## Exercise directions
In the entries that follow, the first line to write out is the one containing "Open product thumbnail", and the last is the one containing "Select the Devil". Reproduce that stretch exactly, with nothing before or after it.

## Exercise input
◇ ◇ ◇ ◇ ◇

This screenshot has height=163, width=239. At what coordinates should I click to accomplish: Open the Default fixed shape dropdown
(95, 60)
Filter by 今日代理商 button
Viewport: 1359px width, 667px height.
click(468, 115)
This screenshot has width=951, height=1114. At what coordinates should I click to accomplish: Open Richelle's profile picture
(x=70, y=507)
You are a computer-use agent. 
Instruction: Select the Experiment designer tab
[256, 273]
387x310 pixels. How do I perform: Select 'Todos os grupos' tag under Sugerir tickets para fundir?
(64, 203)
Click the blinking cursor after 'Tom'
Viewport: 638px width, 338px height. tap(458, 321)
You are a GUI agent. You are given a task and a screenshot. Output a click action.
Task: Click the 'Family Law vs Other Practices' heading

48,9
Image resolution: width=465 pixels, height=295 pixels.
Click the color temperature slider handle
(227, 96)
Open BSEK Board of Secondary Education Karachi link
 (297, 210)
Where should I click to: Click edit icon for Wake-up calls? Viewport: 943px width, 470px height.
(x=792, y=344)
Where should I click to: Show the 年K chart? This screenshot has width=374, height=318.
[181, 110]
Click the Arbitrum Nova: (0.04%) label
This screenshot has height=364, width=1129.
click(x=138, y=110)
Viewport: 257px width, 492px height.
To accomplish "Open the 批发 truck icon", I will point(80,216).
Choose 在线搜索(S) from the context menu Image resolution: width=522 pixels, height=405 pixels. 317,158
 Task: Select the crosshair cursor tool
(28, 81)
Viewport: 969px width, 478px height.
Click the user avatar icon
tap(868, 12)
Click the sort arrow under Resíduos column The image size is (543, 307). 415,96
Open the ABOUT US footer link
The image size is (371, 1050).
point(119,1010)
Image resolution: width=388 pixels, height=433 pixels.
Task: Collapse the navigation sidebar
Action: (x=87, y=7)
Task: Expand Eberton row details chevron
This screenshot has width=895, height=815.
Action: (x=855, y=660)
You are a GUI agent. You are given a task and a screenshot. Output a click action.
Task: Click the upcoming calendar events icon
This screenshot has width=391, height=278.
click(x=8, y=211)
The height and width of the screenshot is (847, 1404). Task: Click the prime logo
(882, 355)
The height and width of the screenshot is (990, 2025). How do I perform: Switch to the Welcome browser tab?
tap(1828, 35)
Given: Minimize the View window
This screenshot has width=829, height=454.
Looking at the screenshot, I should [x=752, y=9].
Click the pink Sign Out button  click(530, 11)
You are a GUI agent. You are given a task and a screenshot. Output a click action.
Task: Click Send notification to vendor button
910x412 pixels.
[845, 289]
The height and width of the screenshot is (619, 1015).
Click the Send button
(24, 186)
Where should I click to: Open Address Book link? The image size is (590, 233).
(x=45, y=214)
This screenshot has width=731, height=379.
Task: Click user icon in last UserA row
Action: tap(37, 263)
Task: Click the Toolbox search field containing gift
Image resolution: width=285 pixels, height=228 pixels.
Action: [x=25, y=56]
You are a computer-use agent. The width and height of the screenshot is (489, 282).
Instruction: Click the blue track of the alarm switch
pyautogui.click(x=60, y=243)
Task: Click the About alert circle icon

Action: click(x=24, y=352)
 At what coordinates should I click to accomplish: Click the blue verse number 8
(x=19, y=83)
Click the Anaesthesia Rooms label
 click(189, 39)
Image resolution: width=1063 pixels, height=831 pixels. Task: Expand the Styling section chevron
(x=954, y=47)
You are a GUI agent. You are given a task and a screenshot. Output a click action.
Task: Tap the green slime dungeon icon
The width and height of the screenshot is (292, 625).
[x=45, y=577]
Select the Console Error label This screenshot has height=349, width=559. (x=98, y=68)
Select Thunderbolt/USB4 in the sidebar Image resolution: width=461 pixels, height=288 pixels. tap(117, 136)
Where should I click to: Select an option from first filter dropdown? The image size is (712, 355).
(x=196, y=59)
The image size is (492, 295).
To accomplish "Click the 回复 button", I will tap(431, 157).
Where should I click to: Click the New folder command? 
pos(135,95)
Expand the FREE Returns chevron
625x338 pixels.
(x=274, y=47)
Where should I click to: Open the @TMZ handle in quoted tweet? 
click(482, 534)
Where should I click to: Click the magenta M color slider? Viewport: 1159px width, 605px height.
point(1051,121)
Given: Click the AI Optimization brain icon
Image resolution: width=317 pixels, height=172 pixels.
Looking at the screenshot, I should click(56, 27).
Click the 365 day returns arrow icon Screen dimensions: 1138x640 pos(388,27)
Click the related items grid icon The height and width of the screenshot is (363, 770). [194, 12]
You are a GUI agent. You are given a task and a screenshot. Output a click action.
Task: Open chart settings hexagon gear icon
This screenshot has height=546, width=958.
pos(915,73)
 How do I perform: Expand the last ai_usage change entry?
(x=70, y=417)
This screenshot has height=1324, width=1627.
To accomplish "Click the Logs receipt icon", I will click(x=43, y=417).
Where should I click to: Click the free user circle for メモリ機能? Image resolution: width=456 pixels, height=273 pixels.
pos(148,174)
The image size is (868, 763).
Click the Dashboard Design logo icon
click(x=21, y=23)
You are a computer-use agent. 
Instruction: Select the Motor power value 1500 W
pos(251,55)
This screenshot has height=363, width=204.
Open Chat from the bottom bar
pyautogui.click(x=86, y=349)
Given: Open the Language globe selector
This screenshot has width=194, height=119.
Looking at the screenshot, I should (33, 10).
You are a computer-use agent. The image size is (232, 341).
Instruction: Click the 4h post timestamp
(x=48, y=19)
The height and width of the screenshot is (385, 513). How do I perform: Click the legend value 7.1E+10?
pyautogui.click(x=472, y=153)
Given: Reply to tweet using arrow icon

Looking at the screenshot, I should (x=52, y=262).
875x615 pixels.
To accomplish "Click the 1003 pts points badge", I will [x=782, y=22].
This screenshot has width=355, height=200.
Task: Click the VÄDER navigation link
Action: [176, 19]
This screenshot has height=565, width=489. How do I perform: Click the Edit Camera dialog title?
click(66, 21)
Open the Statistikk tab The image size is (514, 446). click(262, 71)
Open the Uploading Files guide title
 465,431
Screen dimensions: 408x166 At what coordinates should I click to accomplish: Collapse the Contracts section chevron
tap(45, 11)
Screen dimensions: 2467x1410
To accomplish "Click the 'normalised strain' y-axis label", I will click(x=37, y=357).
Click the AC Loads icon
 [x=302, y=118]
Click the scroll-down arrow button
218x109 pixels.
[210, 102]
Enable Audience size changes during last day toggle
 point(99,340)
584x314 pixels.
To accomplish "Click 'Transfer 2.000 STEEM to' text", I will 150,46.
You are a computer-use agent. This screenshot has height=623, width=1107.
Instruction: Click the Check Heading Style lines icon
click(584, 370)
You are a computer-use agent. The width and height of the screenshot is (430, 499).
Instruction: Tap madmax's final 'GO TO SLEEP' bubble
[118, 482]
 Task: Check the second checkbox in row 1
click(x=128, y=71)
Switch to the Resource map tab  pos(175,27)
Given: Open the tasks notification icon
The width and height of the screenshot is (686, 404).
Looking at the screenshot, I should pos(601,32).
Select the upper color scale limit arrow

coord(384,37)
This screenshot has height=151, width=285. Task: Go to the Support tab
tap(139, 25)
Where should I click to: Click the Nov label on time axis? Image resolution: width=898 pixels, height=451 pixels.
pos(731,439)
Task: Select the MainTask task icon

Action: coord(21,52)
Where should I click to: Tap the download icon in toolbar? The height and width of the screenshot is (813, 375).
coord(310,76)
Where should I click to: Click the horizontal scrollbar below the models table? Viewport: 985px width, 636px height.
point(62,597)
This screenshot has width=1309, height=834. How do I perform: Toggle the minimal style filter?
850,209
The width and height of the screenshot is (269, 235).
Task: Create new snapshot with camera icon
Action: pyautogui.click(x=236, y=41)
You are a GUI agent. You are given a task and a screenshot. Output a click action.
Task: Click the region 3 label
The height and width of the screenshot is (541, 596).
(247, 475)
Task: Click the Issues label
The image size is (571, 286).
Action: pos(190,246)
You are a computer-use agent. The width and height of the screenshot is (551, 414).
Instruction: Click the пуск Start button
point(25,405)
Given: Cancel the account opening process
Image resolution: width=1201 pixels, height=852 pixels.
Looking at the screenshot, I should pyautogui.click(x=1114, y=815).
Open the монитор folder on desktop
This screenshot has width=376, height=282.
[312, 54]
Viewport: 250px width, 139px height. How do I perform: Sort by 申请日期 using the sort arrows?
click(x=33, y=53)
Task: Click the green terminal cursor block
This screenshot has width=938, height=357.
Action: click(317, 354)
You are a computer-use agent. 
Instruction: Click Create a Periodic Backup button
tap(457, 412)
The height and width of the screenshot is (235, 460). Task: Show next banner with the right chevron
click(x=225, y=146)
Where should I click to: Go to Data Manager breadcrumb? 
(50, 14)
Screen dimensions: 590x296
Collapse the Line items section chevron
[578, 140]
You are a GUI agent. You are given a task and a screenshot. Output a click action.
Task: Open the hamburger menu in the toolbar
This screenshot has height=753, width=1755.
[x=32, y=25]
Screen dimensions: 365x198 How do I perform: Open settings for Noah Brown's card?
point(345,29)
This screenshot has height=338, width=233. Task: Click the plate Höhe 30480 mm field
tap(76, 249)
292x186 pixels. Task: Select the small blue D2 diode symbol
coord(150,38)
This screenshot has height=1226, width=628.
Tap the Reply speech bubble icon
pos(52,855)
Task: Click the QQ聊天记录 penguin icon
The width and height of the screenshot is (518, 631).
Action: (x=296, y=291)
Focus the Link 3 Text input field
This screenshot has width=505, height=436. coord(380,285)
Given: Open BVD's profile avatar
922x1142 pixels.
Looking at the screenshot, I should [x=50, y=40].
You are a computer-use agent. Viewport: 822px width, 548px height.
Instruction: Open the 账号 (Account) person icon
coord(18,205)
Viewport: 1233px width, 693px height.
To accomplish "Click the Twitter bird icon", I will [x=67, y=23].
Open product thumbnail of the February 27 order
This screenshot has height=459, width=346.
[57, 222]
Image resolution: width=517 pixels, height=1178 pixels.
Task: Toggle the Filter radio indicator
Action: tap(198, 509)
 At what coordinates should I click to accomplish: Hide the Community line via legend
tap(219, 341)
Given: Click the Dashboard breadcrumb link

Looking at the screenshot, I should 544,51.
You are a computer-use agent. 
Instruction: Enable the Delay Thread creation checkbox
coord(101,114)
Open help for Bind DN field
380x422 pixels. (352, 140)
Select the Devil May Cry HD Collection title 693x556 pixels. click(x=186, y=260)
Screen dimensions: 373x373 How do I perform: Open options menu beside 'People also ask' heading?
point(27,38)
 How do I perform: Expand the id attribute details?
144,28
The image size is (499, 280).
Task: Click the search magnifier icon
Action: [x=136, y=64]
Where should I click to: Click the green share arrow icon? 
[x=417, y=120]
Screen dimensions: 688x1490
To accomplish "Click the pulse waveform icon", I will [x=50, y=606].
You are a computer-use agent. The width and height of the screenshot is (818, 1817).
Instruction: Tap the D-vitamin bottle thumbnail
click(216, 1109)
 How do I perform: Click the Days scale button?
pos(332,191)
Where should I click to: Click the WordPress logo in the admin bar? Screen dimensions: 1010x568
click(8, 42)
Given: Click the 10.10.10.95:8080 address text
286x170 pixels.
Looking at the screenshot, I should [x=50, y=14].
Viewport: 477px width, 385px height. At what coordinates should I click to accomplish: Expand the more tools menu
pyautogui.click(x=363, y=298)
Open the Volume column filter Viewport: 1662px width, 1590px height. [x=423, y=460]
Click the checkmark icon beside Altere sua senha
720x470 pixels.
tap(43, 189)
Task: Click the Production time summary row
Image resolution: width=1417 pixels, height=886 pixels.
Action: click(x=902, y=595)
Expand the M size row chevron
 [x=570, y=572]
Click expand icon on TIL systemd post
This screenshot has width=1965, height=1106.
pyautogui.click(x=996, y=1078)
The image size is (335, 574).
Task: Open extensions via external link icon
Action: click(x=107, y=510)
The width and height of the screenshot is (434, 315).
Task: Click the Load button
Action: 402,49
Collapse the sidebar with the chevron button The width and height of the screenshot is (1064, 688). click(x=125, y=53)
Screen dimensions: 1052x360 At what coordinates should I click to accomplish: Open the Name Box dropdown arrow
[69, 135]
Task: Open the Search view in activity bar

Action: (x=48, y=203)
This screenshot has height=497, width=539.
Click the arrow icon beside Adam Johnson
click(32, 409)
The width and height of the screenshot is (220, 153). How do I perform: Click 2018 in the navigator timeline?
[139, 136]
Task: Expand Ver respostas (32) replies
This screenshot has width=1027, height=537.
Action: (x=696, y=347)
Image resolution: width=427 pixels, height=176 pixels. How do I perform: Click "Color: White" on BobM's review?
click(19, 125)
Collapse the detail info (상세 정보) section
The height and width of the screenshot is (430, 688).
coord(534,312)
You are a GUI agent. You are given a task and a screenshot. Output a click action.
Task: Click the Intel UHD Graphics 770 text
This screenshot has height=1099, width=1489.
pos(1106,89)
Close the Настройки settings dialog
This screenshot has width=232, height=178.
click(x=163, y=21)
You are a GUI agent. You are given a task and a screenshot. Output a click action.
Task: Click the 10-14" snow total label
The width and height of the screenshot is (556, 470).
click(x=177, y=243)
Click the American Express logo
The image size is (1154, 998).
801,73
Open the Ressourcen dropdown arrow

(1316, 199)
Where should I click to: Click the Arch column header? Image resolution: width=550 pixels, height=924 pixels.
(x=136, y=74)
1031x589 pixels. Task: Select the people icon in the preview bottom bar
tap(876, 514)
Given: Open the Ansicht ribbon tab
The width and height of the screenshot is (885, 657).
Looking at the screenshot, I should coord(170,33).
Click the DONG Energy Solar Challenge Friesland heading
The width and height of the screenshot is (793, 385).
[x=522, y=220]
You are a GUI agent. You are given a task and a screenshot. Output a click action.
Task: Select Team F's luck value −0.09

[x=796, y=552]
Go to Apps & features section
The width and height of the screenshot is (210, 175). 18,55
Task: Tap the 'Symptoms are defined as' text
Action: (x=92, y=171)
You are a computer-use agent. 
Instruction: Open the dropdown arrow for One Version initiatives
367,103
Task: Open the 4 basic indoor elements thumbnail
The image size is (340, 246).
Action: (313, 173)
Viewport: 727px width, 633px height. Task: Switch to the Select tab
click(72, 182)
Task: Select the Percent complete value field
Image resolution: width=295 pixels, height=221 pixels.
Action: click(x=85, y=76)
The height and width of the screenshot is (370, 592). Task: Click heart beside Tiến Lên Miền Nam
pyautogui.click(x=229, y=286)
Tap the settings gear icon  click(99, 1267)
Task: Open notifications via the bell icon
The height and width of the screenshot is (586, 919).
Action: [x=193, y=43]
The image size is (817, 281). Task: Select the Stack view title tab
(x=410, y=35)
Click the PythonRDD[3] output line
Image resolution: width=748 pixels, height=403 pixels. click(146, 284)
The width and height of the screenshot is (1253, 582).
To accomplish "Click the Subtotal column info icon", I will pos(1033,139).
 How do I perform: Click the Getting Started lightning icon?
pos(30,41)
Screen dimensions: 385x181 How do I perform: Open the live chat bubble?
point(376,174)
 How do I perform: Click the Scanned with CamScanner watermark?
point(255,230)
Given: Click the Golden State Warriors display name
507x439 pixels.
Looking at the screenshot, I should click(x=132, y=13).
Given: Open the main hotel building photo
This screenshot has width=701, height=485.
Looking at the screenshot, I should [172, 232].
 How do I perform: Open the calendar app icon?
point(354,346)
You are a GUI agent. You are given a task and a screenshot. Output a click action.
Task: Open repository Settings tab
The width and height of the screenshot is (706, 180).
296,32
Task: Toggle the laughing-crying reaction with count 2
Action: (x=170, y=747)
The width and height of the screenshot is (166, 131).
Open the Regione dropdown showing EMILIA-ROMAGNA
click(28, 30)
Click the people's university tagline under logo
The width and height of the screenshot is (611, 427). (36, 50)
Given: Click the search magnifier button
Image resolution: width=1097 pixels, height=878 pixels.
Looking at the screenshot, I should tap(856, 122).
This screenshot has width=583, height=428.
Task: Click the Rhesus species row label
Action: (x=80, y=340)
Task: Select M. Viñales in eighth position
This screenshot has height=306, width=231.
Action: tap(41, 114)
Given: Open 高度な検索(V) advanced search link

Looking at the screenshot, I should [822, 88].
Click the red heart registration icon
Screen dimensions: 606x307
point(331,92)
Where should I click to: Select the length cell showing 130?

◇ ◇ ◇ ◇ ◇

## Task answer
Open product thumbnail of the February 27 order
This screenshot has height=459, width=346.
[57, 222]
Image resolution: width=517 pixels, height=1178 pixels.
Task: Toggle the Filter radio indicator
Action: tap(198, 509)
 At what coordinates should I click to accomplish: Hide the Community line via legend
tap(219, 341)
Given: Click the Dashboard breadcrumb link

Looking at the screenshot, I should 544,51.
You are a computer-use agent. 
Instruction: Enable the Delay Thread creation checkbox
coord(101,114)
Open help for Bind DN field
380x422 pixels. (352, 140)
Select the Devil May Cry HD Collection title 693x556 pixels. click(x=186, y=260)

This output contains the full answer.